● Information supplied:

--- START ---

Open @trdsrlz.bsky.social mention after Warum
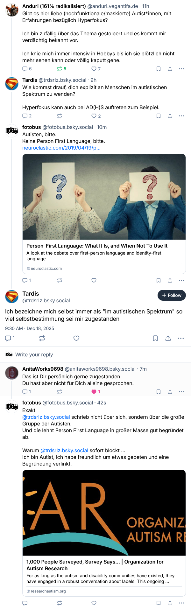Screen dimensions: 191x610 point(64,450)
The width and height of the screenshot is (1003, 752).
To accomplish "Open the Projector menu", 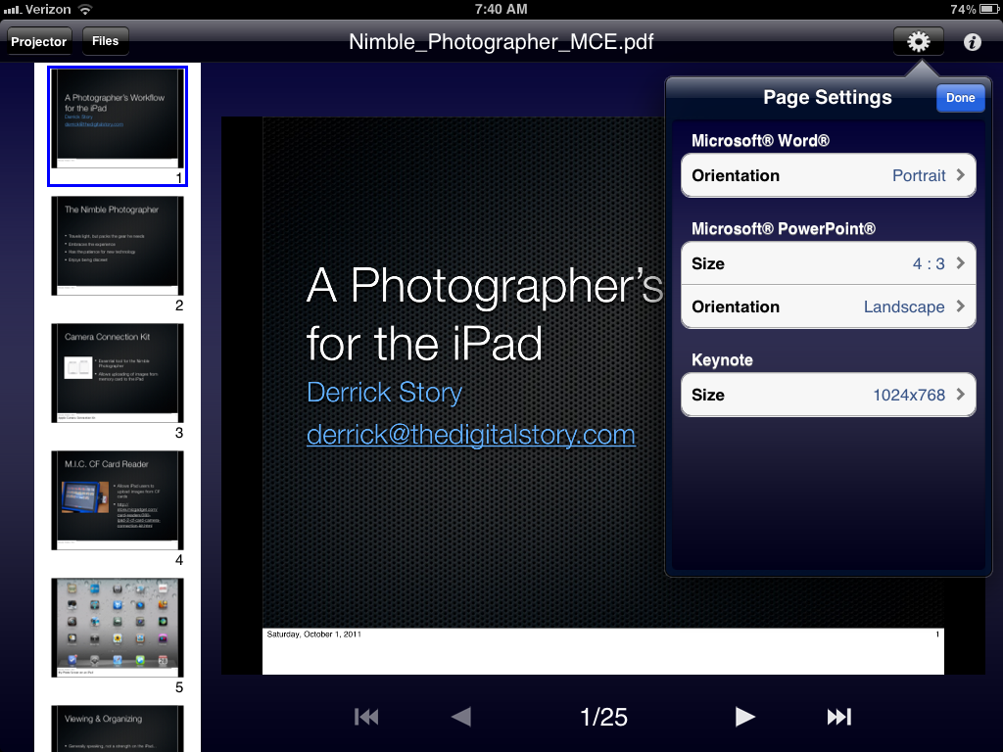I will [39, 41].
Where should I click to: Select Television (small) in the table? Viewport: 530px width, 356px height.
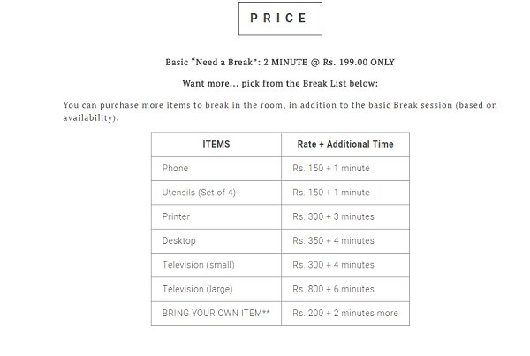click(216, 265)
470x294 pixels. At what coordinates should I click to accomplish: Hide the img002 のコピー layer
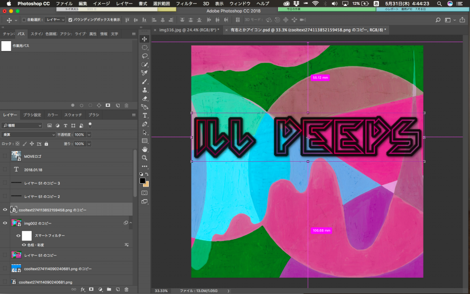coord(5,223)
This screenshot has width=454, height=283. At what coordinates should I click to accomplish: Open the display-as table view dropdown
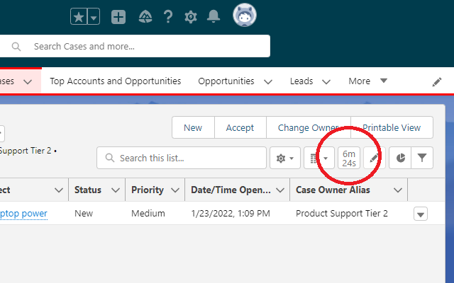click(319, 158)
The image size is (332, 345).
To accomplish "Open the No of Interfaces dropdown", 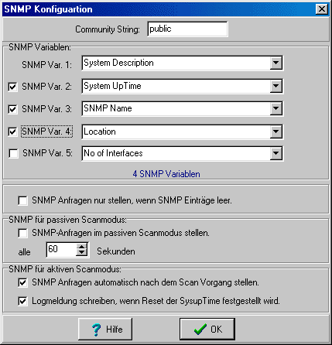I will [x=276, y=154].
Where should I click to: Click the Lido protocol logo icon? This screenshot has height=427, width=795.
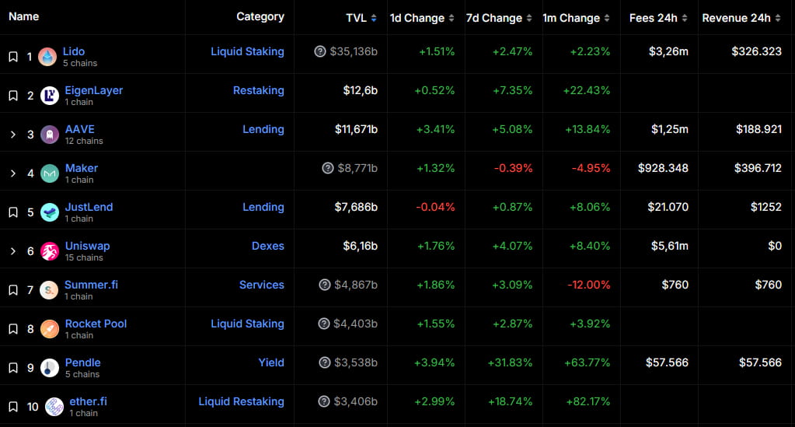point(48,56)
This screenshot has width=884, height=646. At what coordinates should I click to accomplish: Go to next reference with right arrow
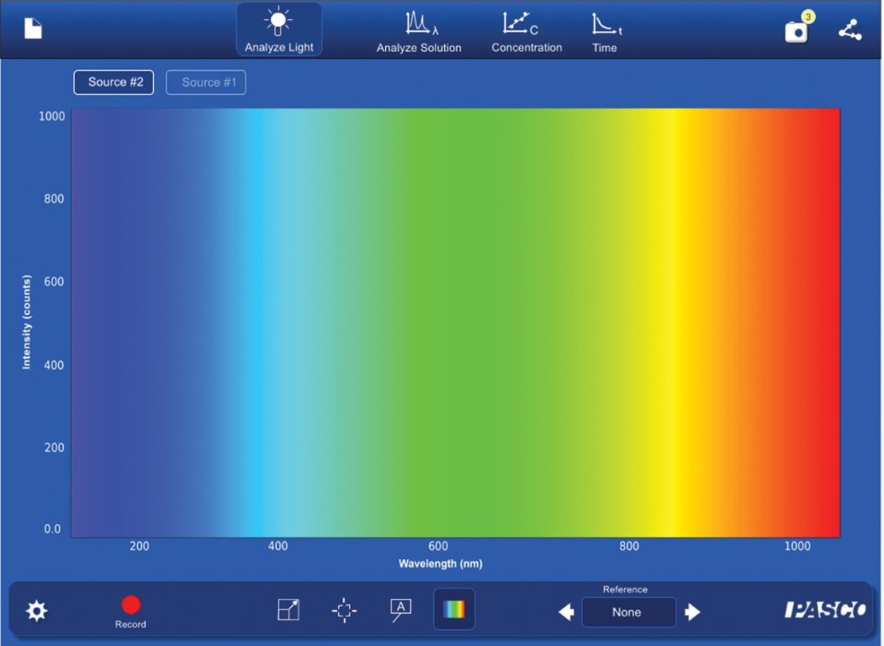[692, 612]
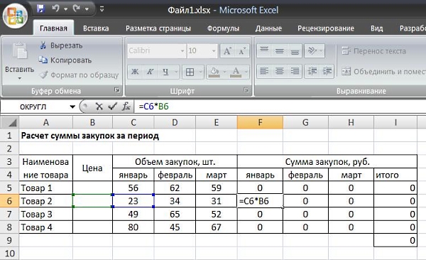Image resolution: width=426 pixels, height=260 pixels.
Task: Toggle italic К formatting
Action: [x=150, y=72]
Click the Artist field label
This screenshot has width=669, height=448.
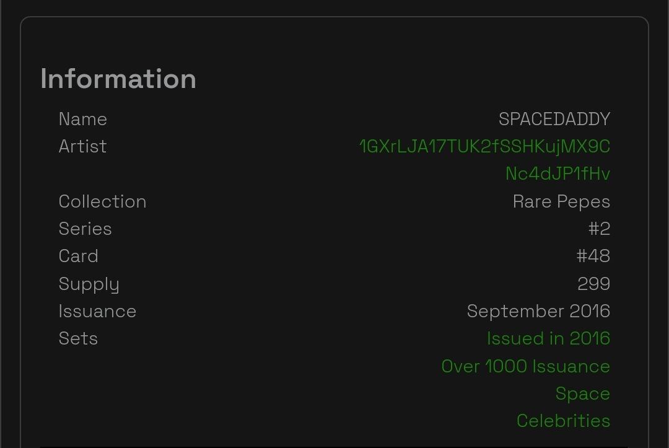pyautogui.click(x=82, y=146)
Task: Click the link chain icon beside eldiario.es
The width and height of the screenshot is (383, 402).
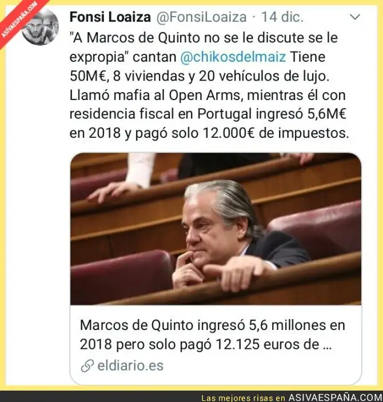Action: pos(87,366)
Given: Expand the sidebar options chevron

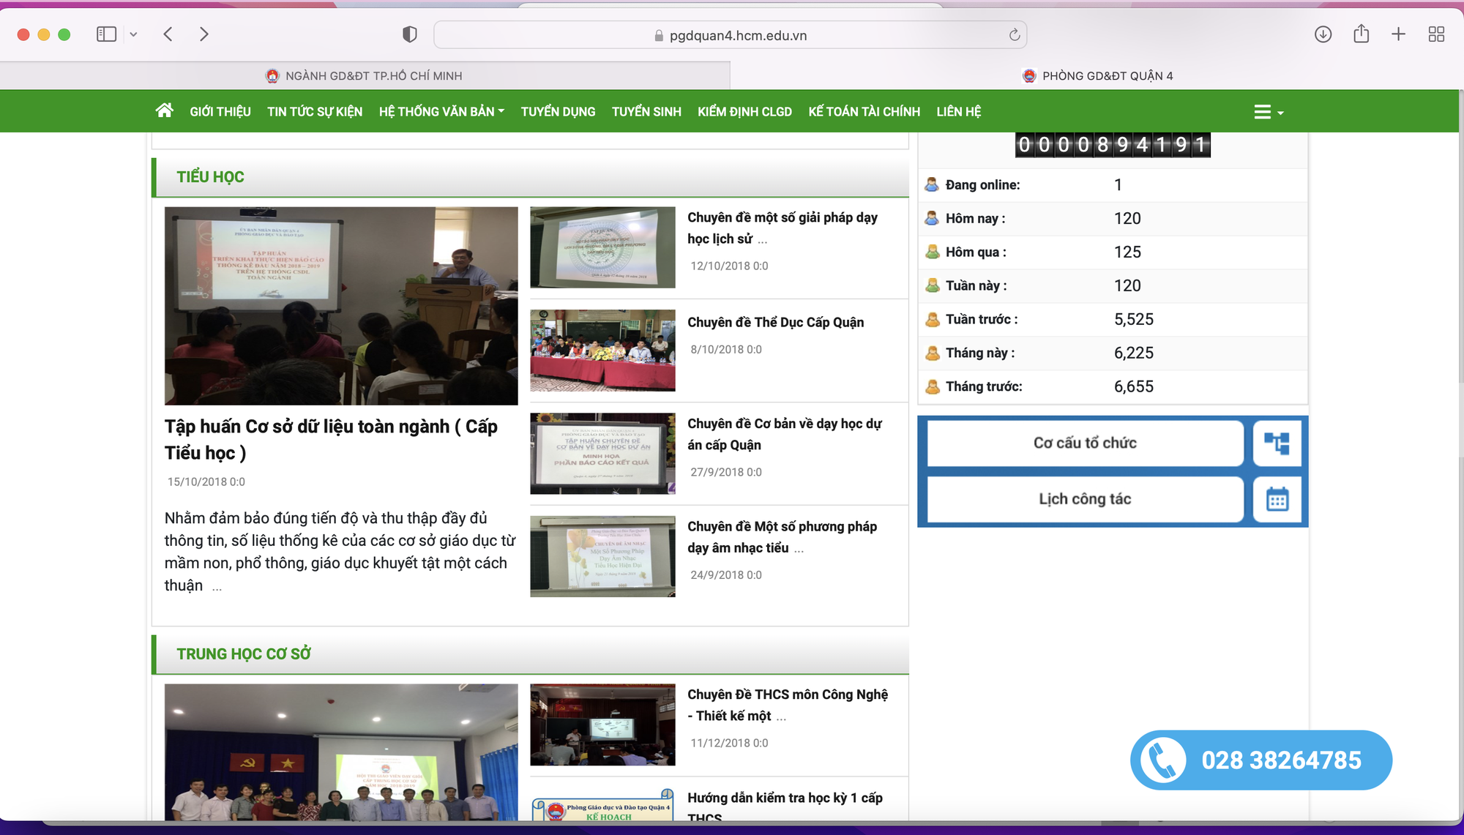Looking at the screenshot, I should 133,34.
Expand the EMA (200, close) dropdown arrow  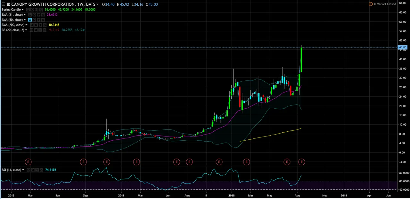26,25
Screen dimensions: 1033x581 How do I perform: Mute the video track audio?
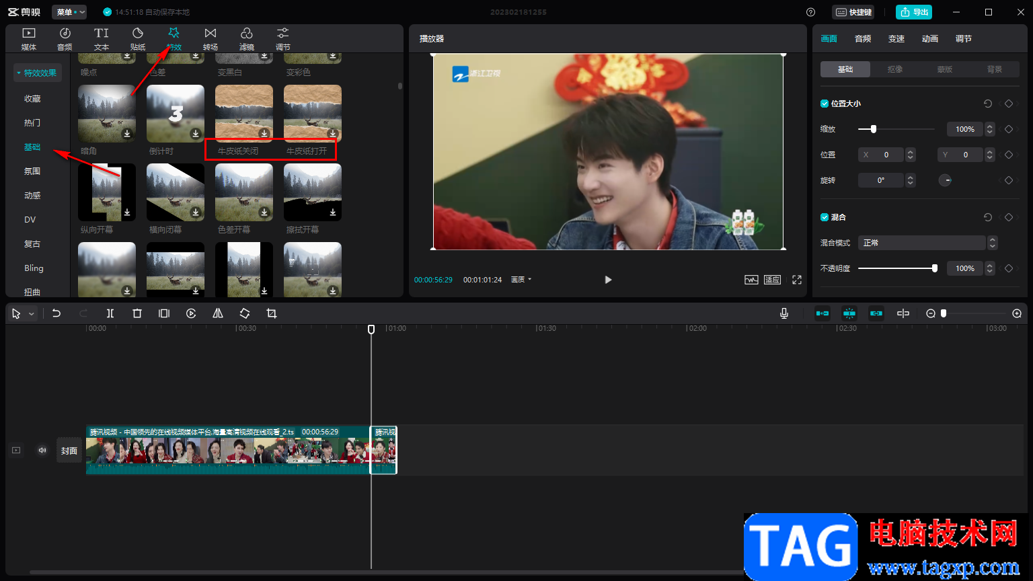[42, 451]
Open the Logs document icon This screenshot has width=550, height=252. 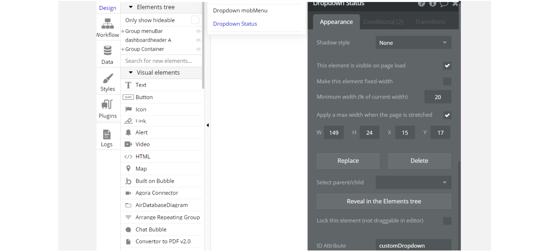pos(107,135)
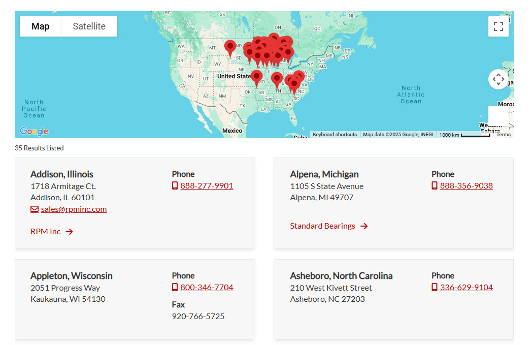
Task: Call 888-356-9038 for Alpena Michigan
Action: point(466,185)
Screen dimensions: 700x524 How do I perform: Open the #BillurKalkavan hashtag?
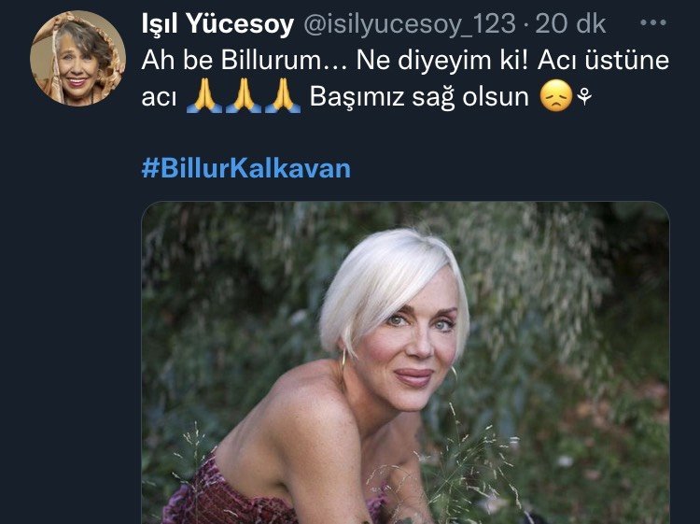coord(246,168)
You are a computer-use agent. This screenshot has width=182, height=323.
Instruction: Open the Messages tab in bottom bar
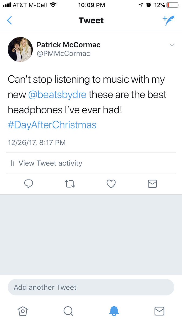159,311
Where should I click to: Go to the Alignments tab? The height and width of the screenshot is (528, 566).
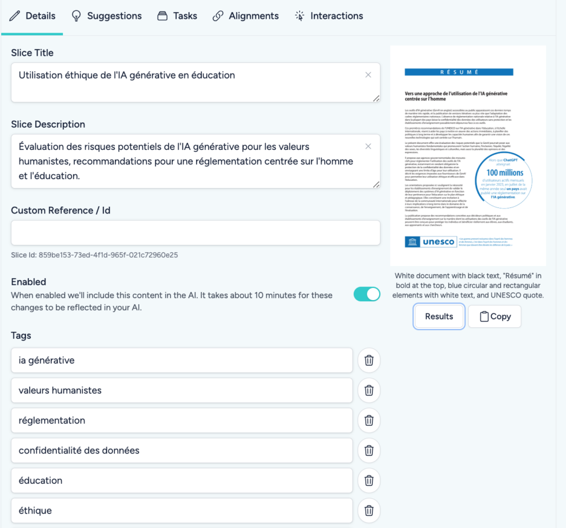(x=245, y=16)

--- END ---

● What is required:
A word-for-word copy of the lines from the one with "Where should I click to: Go" through the final line of the listing above is the whole answer, and it contains no pictures.

● Answer space:
Where should I click to: Go to the Alignments tab? The height and width of the screenshot is (528, 566).
(x=245, y=16)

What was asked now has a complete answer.